La guerra en Irán y sus posibles escenarios
Durante el mes de marzo, el barril de petróleo Brent trepó 63%. Atrás quedaron los valores del entorno de los US$ 70 de febrero y trepamos a un escenario en el cual los precios tocan el piso de los US$ 85 en días buenos, en momentos de mayor expectativa diplomática, y rozan los US$ 120 en el punto más álgido del conflicto.
Si a este escenario le agregamos otro condimento —un dólar que trepó de $38,4 a $40,5 en su suba mensual más pronunciada desde aquel otro marzo en que estalló la pandemia—, tenemos la relación entre precios y costos de ANCAP que vimos anteriormente y que no cierra por ningún lado.
Y la pregunta más relevante sería: ¿qué tanto se puede estirar el conflicto?

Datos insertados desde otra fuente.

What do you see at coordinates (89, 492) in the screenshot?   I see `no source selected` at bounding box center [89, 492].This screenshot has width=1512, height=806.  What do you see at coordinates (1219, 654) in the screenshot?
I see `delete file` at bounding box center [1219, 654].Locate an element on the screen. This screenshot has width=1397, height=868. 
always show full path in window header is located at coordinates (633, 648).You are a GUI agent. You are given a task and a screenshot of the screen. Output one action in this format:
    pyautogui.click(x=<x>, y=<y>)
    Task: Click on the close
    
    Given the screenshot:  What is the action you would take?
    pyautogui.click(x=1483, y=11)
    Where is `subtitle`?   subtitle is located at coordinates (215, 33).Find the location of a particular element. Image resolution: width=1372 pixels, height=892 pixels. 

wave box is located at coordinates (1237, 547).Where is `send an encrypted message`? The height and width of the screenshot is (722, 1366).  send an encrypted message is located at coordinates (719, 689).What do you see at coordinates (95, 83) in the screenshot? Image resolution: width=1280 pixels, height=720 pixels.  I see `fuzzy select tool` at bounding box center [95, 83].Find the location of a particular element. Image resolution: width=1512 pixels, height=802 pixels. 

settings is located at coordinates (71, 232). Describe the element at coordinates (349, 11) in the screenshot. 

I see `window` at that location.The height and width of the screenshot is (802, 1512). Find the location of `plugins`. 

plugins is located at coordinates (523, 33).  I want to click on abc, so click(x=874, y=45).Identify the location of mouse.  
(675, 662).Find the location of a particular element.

Hay tres escenarios, no necesariamente vinculados al conflicto en sí —la caída o no del régimen iraní, por ejemplo— sino más bien a lo que puede suceder con el estrecho de Ormuz, el canal por el cual transita un cuarto de la oferta mundial de petróleo y que en este momento está virtualmente cerrado por amenazas de Irán y la imposibilidad de EEUU para defender los buques que lo atraviesan.
Un primer escenario implica un conflicto muy breve, que antes de mayo debería terminar de normalizar el flujo de petróleo y que llevaría a precios que regresan a sus niveles anteriores al inicio de la guerra en alrededor de un año. Es el panorama más probable hoy en día, pero es una probabilidad que viene a la baja conforme se suceden declaraciones contradictorias de los responsables de las principales decisiones de este conflicto.
Un segundo escenario implica un conflicto que no escala pero permanece latente, suspendido en cierto nivel de tensión basal, con idas y vueltas de misiles, drones y quizás algún que otro efectivo norteamericano en suelo iraní, con un canal virtualmente cerrado y socios de Occidente claves para el mercado del petróleo en Medio Oriente bajo amenaza. Allí los precios tenderían a mantenerse en el nivel actual por un buen tiempo.
El tercer escenario es el más complicado. Un conflicto que escala, que se intensifica y arrastra a otras potencias. En los otros escenarios tampoco se descarta la intervención de otras potencias, pero en esos casos el rol designado a China o a los países de la Unión Europea era el de presionar a los contendientes para reducir el conflicto en lugar de extenderlo. En este escenario, se prevé que el régimen iraní cumpla con su amenaza de destruir infraestructura estratégica para la extracción de petróleo en la región, tanto a nivel operativo como logístico. Esto llevaría el barril a niveles de US$ 150 o US$ 200, duplicando los niveles actuales.
Se trata del escenario menos probable hoy en día, pero cuya probabilidad se va alejando del cero conforme avanzan los días.